** Opening Data shown block **
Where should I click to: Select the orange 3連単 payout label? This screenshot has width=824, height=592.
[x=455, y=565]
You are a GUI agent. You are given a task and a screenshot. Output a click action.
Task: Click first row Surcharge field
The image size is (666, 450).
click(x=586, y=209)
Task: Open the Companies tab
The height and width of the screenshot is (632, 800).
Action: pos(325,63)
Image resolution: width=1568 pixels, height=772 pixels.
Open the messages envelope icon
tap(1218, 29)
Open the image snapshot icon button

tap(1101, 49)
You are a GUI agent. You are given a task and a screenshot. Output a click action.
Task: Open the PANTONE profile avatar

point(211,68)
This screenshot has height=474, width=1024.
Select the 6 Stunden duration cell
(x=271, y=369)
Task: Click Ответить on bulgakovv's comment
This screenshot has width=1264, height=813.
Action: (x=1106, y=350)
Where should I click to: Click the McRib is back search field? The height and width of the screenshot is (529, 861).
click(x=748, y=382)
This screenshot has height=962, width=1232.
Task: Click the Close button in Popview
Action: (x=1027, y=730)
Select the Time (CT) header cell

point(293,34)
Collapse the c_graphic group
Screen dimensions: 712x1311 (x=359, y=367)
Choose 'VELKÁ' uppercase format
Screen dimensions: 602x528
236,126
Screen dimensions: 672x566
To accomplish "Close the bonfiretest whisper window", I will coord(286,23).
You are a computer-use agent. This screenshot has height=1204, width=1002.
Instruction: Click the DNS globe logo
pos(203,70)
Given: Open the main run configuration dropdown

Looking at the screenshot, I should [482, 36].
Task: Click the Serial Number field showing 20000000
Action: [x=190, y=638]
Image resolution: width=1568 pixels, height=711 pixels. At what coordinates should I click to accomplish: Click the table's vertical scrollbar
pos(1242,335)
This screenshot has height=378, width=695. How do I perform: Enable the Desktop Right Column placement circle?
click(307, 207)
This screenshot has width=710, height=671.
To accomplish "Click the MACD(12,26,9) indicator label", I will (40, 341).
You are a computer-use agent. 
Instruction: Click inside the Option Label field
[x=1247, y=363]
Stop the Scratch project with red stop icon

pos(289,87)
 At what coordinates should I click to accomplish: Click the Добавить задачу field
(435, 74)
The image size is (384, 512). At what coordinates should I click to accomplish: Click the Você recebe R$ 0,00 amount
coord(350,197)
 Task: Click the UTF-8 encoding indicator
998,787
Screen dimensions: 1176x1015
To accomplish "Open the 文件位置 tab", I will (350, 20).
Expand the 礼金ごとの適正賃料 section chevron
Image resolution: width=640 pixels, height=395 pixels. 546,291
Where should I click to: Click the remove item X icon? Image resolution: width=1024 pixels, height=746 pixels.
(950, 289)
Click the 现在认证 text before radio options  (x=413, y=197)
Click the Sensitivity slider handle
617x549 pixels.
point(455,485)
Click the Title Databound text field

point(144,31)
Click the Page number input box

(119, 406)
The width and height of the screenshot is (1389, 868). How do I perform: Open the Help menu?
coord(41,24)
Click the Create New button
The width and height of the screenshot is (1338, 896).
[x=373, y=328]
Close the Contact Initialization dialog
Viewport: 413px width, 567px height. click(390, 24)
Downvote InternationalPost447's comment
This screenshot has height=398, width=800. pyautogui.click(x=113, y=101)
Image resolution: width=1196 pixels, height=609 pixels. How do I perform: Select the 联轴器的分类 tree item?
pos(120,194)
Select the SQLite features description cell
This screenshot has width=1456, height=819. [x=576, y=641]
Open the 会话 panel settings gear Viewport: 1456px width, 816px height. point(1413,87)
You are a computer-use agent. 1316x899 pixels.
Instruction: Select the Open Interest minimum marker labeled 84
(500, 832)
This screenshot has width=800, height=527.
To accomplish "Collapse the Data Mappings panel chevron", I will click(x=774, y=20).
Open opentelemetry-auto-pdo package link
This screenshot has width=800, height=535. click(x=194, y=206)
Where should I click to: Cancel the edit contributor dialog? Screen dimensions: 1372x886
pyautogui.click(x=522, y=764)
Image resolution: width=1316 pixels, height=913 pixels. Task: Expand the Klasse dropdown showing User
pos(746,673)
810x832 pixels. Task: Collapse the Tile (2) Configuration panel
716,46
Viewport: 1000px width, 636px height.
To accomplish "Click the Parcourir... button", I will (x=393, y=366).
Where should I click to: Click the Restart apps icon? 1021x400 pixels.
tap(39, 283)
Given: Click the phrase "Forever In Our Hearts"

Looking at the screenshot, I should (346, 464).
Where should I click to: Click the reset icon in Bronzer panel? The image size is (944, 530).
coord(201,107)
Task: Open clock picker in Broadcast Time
** Closing Data shown block **
### [Your instructions]
Please copy the data above in its entirety, exactly as written.

### [Exercise result]
Where should I click to: Select the orange 3連単 payout label? This screenshot has width=824, height=592.
[x=455, y=565]
You are a GUI agent. You are given a task and a screenshot. Output a click action.
Task: Click first row Surcharge field
The image size is (666, 450).
click(x=586, y=209)
Task: Open the Companies tab
The height and width of the screenshot is (632, 800).
Action: pos(325,63)
Image resolution: width=1568 pixels, height=772 pixels.
Open the messages envelope icon
tap(1218, 29)
Open the image snapshot icon button

tap(1101, 49)
You are a GUI agent. You are given a task and a screenshot. Output a click action.
Task: Open the PANTONE profile avatar

point(211,68)
This screenshot has height=474, width=1024.
Select the 6 Stunden duration cell
(x=271, y=369)
Task: Click Ответить on bulgakovv's comment
This screenshot has width=1264, height=813.
Action: (x=1106, y=350)
Where should I click to: Click the McRib is back search field? The height and width of the screenshot is (529, 861).
click(x=748, y=382)
This screenshot has height=962, width=1232.
Task: Click the Close button in Popview
Action: (x=1027, y=730)
Select the Time (CT) header cell

point(293,34)
Collapse the c_graphic group
Screen dimensions: 712x1311 (x=359, y=367)
Choose 'VELKÁ' uppercase format
Screen dimensions: 602x528
236,126
Screen dimensions: 672x566
To accomplish "Close the bonfiretest whisper window", I will coord(286,23).
You are a computer-use agent. This screenshot has height=1204, width=1002.
Instruction: Click the DNS globe logo
pos(203,70)
Given: Open the main run configuration dropdown

Looking at the screenshot, I should [482, 36].
Task: Click the Serial Number field showing 20000000
Action: [x=190, y=638]
Image resolution: width=1568 pixels, height=711 pixels. At what coordinates should I click to accomplish: Click the table's vertical scrollbar
pos(1242,335)
This screenshot has height=378, width=695. How do I perform: Enable the Desktop Right Column placement circle?
click(307, 207)
This screenshot has width=710, height=671.
To accomplish "Click the MACD(12,26,9) indicator label", I will (40, 341).
You are a computer-use agent. 
Instruction: Click inside the Option Label field
[x=1247, y=363]
Stop the Scratch project with red stop icon

pos(289,87)
 At what coordinates should I click to accomplish: Click the Добавить задачу field
(435, 74)
The image size is (384, 512). At what coordinates should I click to accomplish: Click the Você recebe R$ 0,00 amount
coord(350,197)
 Task: Click the UTF-8 encoding indicator
998,787
Screen dimensions: 1176x1015
To accomplish "Open the 文件位置 tab", I will (350, 20).
Expand the 礼金ごとの適正賃料 section chevron
Image resolution: width=640 pixels, height=395 pixels. 546,291
Where should I click to: Click the remove item X icon? Image resolution: width=1024 pixels, height=746 pixels.
(950, 289)
Click the 现在认证 text before radio options  (x=413, y=197)
Click the Sensitivity slider handle
617x549 pixels.
point(455,485)
Click the Title Databound text field

point(144,31)
Click the Page number input box

(119, 406)
The width and height of the screenshot is (1389, 868). How do I perform: Open the Help menu?
coord(41,24)
Click the Create New button
The width and height of the screenshot is (1338, 896).
[x=373, y=328]
Close the Contact Initialization dialog
Viewport: 413px width, 567px height. click(390, 24)
Downvote InternationalPost447's comment
This screenshot has height=398, width=800. pyautogui.click(x=113, y=101)
Image resolution: width=1196 pixels, height=609 pixels. How do I perform: Select the 联轴器的分类 tree item?
pos(120,194)
Select the SQLite features description cell
This screenshot has width=1456, height=819. [x=576, y=641]
Open the 会话 panel settings gear Viewport: 1456px width, 816px height. point(1413,87)
You are a computer-use agent. 1316x899 pixels.
Instruction: Select the Open Interest minimum marker labeled 84
(500, 832)
This screenshot has width=800, height=527.
To accomplish "Collapse the Data Mappings panel chevron", I will click(x=774, y=20).
Open opentelemetry-auto-pdo package link
This screenshot has width=800, height=535. click(x=194, y=206)
Where should I click to: Cancel the edit contributor dialog? Screen dimensions: 1372x886
pyautogui.click(x=522, y=764)
Image resolution: width=1316 pixels, height=913 pixels. Task: Expand the Klasse dropdown showing User
pos(746,673)
810x832 pixels. Task: Collapse the Tile (2) Configuration panel
716,46
Viewport: 1000px width, 636px height.
To accomplish "Click the Parcourir... button", I will (x=393, y=366).
Where should I click to: Click the Restart apps icon? 1021x400 pixels.
tap(39, 283)
Given: Click the phrase "Forever In Our Hearts"

Looking at the screenshot, I should (346, 464).
Where should I click to: Click the reset icon in Bronzer panel? The image size is (944, 530).
coord(201,107)
Task: Open clock picker in Broadcast Time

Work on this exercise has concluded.